### Задание
Перенесите в таблицу Markdown с колонками «Номер» и «Текст строки» фрагмент ниже: от строки, содержащей «Mute the A1 audio track», до строки, содержащей «I will 38,31.», включая обе. Пустые строки пропустите.

### Данные для задания
%%
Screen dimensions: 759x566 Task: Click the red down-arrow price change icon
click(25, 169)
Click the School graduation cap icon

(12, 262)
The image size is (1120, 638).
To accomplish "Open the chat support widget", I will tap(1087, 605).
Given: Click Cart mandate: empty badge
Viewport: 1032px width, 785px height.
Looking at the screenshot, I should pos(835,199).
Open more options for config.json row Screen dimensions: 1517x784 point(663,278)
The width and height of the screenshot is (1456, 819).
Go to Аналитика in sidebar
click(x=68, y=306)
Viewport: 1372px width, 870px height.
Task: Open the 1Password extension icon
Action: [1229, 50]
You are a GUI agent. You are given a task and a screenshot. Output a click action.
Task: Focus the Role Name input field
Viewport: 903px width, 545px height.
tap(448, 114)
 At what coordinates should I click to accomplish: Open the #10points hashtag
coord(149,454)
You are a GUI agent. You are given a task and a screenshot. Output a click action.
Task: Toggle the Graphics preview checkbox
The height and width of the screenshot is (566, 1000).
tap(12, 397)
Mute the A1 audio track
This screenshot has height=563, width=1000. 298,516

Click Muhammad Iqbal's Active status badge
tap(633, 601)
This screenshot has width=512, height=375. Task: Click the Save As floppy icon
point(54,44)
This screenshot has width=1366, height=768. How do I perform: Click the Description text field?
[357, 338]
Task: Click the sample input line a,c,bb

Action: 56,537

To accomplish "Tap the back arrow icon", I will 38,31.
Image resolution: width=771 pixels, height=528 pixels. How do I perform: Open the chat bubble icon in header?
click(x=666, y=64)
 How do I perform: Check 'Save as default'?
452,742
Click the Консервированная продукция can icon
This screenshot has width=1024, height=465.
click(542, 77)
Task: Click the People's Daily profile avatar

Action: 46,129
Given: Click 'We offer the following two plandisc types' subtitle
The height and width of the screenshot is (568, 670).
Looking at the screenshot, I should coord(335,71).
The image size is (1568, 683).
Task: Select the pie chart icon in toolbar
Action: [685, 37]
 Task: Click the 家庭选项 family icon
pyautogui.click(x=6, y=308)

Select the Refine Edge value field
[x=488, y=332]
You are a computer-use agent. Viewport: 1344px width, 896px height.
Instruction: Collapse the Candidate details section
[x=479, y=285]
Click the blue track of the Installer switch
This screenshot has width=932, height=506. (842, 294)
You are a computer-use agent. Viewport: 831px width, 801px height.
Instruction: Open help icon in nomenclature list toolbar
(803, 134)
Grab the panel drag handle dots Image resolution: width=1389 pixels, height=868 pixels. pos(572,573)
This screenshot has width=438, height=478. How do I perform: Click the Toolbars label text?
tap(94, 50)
%%
### Ответ
| Номер | Текст строки |
|---|---|
| 1 | Mute the A1 audio track |
| 2 | This screenshot has height=563, width=1000. 298,516 |
| 3 | Click Muhammad Iqbal's Active status badge |
| 4 | tap(633, 601) |
| 5 | This screenshot has width=512, height=375. Task: Click the Save As floppy icon |
| 6 | point(54,44) |
| 7 | This screenshot has width=1366, height=768. How do I perform: Click the Description text field? |
| 8 | [357, 338] |
| 9 | Task: Click the sample input line a,c,bb |
| 10 | Action: 56,537 |
| 11 | To accomplish "Tap the back arrow icon", I will 38,31. |